The interesting thing, however, is that we’ve already seen, in the past year, how a prohibition on medical “misinformation” might work. In consultation with the CDC and other health authorities, platforms like YouTube, Facebook, and LinkedIn have removed content or peppered “informative links” wherever their users dared to express their views on issues related to COVID-19 or vaccines.

Discussion of possible cures or treatments has been aggressively discouraged, as has been speculation about the virus’s origins. The vaccine-as-panacea narrative has been dutifully pushed, and all skepticism as to vaccine safety or effectiveness suppressed until evidence of their collateral risk could be made to fit the narrative, procrustean-style.

Meanwhile, the party line on mask-wearing seems to change quarterly, as official recommendations shift from no-mask, to mask, and back again. Disputes about the role of aerosols in transmission, a theory now quietly accepted, went on mostly in the background.

In themselves, shifts in predominant belief among experts are not problematic. After all, science starts with admitting there is something we do not know, and our understanding may be revised repeatedly before we reach any level of certainty.
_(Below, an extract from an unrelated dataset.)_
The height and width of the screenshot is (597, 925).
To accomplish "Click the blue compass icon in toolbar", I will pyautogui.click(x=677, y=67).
What has not helped matters, however, is the all-too-human tendency to be invested in positions one has taken, which makes it difficult — perhaps especially for authoritative experts — to change one’s view in light of new evidence.

In addition, and more troubling still, we have seen during this pandemic scientific experts consulted to decide on the acceptable bandwidth of online debate, experts who were, for example, professionally and financially invested in rejecting examination of their fellows in Wuhan. Given the dry run we’ve just had, it is difficult to believe Klobuchar’s bill has anything to do with furthering the discovery and proliferation of lifesaving medical information.
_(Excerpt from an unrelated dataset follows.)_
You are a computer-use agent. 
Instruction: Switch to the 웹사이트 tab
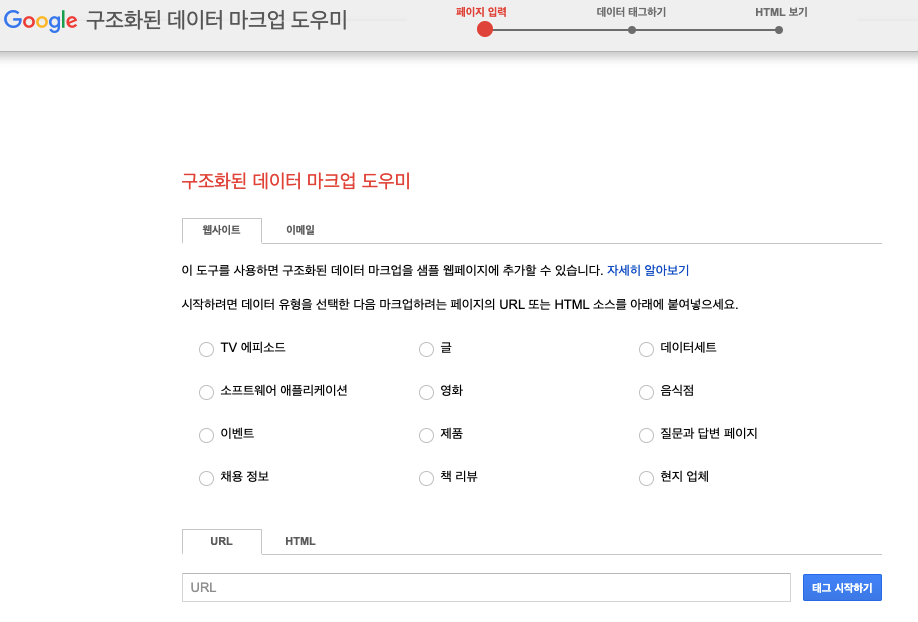tap(221, 230)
In times of fear and insecurity, the pull to appeal to authority might feel irresistible. But if we keep our wits about us, we will recall that we in the West have largely resisted this fallacious approach, both in science and politics, since the time the Catholic Church censored Galileo. (As if Socrates being forced to drink hemlock wasn’t enough!)
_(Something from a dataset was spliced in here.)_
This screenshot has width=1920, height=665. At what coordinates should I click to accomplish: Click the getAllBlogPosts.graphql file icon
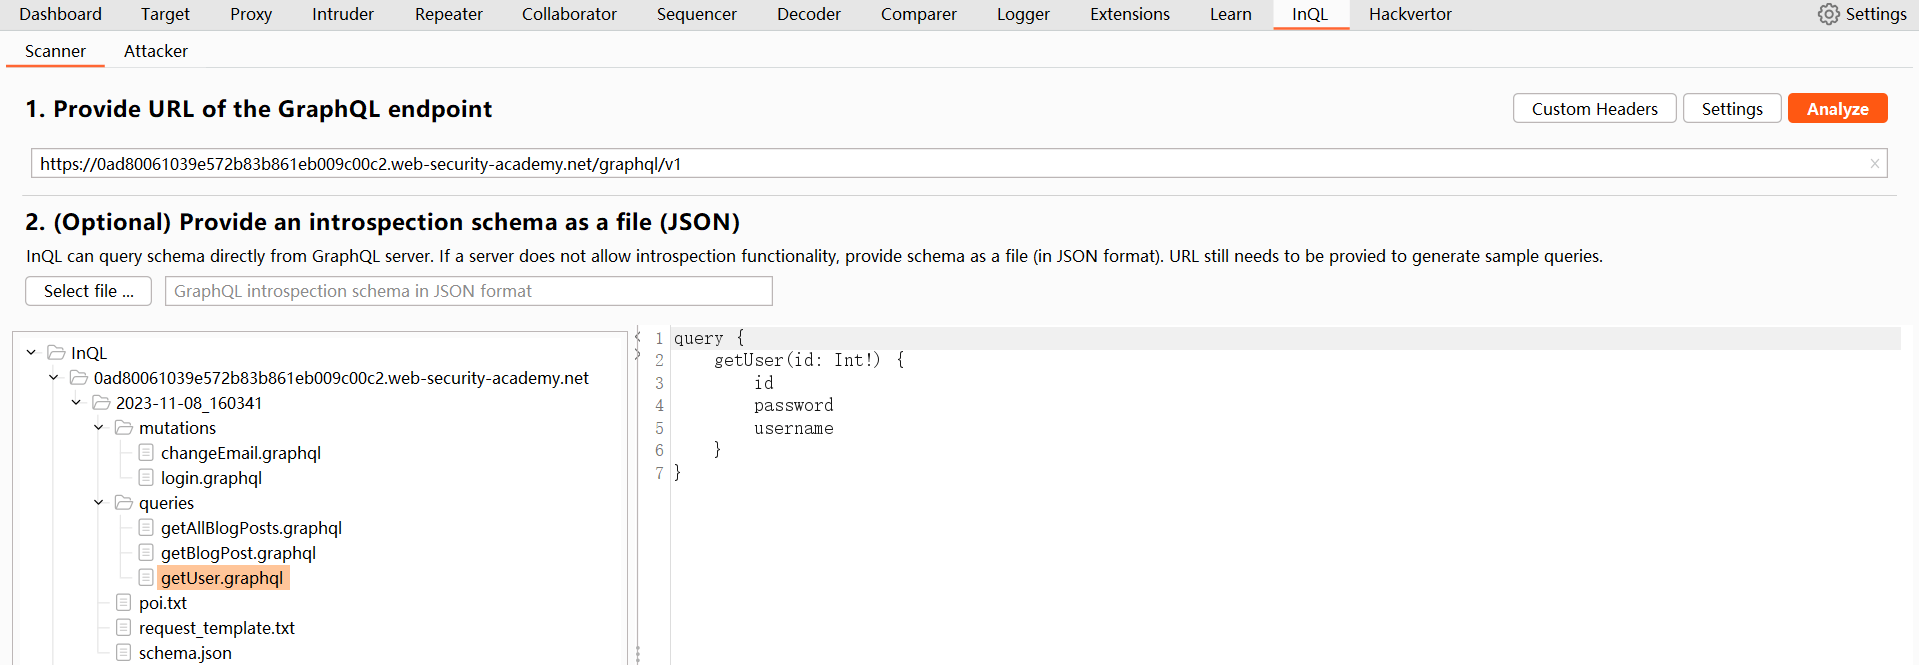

Are we now ready to feign amnesia once again and to obediently accept a truth proclaimed from the top down? Or is intense debate and controversy — ah, those uncomfortable disagreements that we experience in abundance in a pluralist society — an integral component of the scientific mindset, and approach which has brought us unprecedented wellbeing?

Interestingly, Klobuchar’s bill calls out algorithms favoring “engagement over accuracy.” Here she echoes others who have complained about online platforms’ algorithmic manipulation and monetization of controversy. Today’s polarized society demonstrates that accuracy is not the only casualty of these algorithms, which have so far escaped serious scrutiny.

In the case of actual rights violations and damages due to algorithms, the proper means of redress is litigation brought by private individuals, such as those brought by former President Donald Trump. The rest should be left to a free market to decide. Government officials telling private companies to censor disfavored viewpoints on vital issues is the stuff of totalitarian regimes, not of a free country built on the homage of reason.

Amy Peikoff is chief policy officer at Parler. Benjamin Chayes is a historian.